We all learn from mistakes, right? But it would be better if we learned faster and didn’t repeat them in our future exercises. And this is exactly what we will discuss here in this blog.
For a while now, we’ve been overwhelmed by the idea of the DevOps principle. We love how the collaboration between development and operations provides room for automation, continuous integration/delivery and enhanced time-to-market.
But what about the tiny shortcomings we overlook in the process of continuous delivery?
Listed below are some of the don’ts—or, rather, lessons learned from our DevOps implementation in 2018:
Gauging Employee Capacity Over DevOps Delivery
When Carmen DeArdo, Tasktop’s senior value stream management strategist, posed two questions to a crowd of 200 people, they had no answer to give. What were the questions, you might ask?
- How many treat their delivery pipeline tooling as an integrated product with a product owner and an architect?
- How many have any measure of how long it takes for them to deliver a feature or defect?
Companies treat their delivery pipeline tooling as different components along the delivery chain. And, when it comes to measuring time taken, all that matters is getting the product to the finish line.
These components are important if companies need to avoid obvious mistakes on the path to success. Consider the above questions the next time you set out on your DevOps mission. Within this aspect, measuring team happiness is as important as an integrated delivery pipeline tooling, and time is taken to introduce a feature.
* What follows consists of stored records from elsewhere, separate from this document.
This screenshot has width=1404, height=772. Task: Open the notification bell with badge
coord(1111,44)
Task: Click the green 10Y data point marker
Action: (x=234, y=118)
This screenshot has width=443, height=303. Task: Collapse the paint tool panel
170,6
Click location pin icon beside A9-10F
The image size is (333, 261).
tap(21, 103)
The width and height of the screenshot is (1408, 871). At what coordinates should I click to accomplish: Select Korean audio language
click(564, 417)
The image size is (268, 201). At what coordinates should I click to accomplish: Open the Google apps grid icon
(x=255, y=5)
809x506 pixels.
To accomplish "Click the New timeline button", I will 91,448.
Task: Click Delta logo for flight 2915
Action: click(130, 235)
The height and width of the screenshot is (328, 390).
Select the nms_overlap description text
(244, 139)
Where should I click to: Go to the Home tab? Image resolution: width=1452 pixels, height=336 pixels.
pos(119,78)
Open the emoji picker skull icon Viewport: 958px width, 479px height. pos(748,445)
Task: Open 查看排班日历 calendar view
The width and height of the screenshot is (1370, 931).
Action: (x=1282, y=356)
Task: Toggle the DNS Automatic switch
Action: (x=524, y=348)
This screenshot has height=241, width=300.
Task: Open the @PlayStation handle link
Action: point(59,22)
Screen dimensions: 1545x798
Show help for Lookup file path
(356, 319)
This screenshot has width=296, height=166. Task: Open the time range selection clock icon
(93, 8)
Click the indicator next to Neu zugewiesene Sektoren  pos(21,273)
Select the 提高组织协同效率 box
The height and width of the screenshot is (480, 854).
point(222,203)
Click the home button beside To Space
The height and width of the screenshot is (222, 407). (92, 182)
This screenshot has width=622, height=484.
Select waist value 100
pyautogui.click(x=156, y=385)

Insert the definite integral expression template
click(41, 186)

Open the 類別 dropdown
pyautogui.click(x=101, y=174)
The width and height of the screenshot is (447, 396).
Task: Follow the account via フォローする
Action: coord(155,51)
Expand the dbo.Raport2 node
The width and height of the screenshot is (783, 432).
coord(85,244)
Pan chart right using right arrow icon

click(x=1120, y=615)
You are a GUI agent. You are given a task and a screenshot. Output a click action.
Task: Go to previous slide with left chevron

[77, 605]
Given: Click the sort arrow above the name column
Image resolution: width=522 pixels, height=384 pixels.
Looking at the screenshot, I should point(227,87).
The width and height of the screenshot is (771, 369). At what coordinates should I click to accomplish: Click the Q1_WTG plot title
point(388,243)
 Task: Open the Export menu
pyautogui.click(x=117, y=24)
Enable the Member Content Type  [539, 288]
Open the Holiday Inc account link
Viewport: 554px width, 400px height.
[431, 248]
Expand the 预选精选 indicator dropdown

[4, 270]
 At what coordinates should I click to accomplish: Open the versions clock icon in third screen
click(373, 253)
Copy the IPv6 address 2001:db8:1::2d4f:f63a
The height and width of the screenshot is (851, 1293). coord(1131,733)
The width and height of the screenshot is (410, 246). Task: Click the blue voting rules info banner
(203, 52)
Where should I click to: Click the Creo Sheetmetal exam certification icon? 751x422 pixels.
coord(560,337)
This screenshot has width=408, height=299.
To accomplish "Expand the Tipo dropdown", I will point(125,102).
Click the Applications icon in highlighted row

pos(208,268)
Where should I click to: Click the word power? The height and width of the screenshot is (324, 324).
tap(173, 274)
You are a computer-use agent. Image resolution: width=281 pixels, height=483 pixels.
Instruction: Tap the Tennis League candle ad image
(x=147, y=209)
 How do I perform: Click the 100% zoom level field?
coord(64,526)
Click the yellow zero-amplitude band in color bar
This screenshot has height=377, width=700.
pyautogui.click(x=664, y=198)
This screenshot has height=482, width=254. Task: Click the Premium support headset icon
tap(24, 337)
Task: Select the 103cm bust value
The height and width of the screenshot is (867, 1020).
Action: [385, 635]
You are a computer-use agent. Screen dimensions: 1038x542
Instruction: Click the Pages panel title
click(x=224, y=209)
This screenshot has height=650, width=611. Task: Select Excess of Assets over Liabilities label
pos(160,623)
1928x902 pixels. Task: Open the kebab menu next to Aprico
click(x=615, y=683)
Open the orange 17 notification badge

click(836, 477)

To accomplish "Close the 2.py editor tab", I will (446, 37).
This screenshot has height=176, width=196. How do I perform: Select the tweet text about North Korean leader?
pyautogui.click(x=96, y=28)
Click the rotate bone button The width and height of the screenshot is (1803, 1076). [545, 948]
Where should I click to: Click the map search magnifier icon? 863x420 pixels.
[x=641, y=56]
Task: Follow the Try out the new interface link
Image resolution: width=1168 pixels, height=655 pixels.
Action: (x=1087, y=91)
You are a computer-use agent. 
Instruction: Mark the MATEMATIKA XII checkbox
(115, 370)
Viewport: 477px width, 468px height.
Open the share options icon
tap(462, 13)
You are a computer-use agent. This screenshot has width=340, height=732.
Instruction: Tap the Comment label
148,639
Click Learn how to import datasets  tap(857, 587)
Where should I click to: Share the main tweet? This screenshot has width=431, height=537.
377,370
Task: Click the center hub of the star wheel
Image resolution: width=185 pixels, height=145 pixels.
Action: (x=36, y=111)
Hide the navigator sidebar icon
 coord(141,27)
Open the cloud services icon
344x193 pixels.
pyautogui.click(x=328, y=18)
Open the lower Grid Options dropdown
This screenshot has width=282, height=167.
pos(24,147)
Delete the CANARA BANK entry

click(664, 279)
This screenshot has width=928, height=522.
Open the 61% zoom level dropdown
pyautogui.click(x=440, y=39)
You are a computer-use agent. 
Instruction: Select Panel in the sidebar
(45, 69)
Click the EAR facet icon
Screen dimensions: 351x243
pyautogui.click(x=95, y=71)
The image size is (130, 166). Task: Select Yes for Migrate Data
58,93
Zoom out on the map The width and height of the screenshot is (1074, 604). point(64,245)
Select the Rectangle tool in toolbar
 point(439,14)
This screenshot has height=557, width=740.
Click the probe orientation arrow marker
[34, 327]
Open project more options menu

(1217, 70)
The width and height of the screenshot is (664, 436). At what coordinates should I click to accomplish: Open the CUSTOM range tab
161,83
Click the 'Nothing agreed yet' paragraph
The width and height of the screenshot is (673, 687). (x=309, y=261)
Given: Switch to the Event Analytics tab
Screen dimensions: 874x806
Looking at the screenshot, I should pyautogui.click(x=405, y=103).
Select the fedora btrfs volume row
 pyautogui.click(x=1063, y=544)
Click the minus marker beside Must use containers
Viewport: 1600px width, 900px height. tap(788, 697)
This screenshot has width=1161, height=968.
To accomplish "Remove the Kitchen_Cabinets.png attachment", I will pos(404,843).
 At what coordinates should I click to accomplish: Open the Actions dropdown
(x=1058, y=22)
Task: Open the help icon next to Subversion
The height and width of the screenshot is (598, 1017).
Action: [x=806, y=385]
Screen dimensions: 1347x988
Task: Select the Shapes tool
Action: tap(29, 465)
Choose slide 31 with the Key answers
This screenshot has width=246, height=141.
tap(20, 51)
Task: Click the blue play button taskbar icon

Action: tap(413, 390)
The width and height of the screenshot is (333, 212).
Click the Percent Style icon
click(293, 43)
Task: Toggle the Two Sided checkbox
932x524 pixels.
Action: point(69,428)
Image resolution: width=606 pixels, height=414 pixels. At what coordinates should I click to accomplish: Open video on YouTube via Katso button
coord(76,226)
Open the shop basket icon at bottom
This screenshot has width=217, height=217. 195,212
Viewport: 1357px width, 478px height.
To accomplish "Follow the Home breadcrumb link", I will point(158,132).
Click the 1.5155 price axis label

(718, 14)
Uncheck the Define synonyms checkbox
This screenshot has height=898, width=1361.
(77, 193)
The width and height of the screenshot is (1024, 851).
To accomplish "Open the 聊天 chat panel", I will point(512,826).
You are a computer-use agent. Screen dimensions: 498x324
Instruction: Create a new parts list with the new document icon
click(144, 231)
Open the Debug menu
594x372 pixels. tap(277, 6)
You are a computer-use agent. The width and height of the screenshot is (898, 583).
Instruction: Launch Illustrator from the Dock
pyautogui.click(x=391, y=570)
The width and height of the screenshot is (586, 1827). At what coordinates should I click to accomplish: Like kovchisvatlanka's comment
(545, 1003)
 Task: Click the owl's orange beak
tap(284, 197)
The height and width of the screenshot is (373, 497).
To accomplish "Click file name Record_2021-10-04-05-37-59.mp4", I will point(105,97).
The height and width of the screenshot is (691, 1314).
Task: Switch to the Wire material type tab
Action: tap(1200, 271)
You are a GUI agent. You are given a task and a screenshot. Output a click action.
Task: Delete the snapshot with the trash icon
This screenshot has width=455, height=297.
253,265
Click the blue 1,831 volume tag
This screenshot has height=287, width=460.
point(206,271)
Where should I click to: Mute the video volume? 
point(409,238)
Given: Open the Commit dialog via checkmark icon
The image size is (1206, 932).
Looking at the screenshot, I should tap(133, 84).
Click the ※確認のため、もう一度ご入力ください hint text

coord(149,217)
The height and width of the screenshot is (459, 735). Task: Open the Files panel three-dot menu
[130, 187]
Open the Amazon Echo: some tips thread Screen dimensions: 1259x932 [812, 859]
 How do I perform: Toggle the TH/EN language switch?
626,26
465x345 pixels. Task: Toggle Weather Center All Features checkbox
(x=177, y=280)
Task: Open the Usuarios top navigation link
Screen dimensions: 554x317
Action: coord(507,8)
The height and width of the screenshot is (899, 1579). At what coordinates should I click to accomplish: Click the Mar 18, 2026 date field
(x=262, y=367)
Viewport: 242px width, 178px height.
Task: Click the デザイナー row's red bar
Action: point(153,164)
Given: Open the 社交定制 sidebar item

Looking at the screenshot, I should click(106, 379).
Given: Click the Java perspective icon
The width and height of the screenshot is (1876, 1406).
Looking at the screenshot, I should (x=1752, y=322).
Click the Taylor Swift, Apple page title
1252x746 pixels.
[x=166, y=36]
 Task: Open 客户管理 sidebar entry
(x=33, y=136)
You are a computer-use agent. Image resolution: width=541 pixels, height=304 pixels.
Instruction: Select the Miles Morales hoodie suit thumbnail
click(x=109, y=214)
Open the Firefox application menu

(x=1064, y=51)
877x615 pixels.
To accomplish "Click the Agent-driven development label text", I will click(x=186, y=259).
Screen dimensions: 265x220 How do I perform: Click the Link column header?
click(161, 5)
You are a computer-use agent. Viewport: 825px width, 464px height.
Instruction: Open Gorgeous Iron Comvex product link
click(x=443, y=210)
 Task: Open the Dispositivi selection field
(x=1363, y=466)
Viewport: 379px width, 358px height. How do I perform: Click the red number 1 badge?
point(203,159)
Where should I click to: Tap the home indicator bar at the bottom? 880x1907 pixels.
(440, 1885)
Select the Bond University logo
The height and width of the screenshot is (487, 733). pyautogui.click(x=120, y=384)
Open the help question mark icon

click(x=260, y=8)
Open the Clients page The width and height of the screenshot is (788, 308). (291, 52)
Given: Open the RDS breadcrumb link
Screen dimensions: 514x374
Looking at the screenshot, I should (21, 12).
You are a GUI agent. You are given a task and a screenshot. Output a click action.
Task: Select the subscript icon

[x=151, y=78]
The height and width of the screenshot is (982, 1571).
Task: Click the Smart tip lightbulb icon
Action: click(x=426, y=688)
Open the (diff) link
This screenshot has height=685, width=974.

Companies need to strike a balance between managing work and achieving team happiness. This is important if the company has a long-term vision. Unhappy employees burdened with work don’t deliver the expected results. A sustainable pace helps companies ensure that employees don’t succumb to pressure.
Revise the Management Strategy
Organizations need to encourage their managers in a way that they are not put off by the DevOps process but rather motivated to build and maintain their team.
Most organizations emphasize giving managers incentives to deliver expected results, maintain quality, expand team size, set immediate goals and rake larger profits. However, this strategy could backfire when applied to a DevOps implementation.
Companies instead should encourage their managers to create an environment where the teams grow and become flexible, not only contributing to that process but also adding value to other processes, hence, the organization’s overall success. This thought process will lead to a chain of positive outcomes.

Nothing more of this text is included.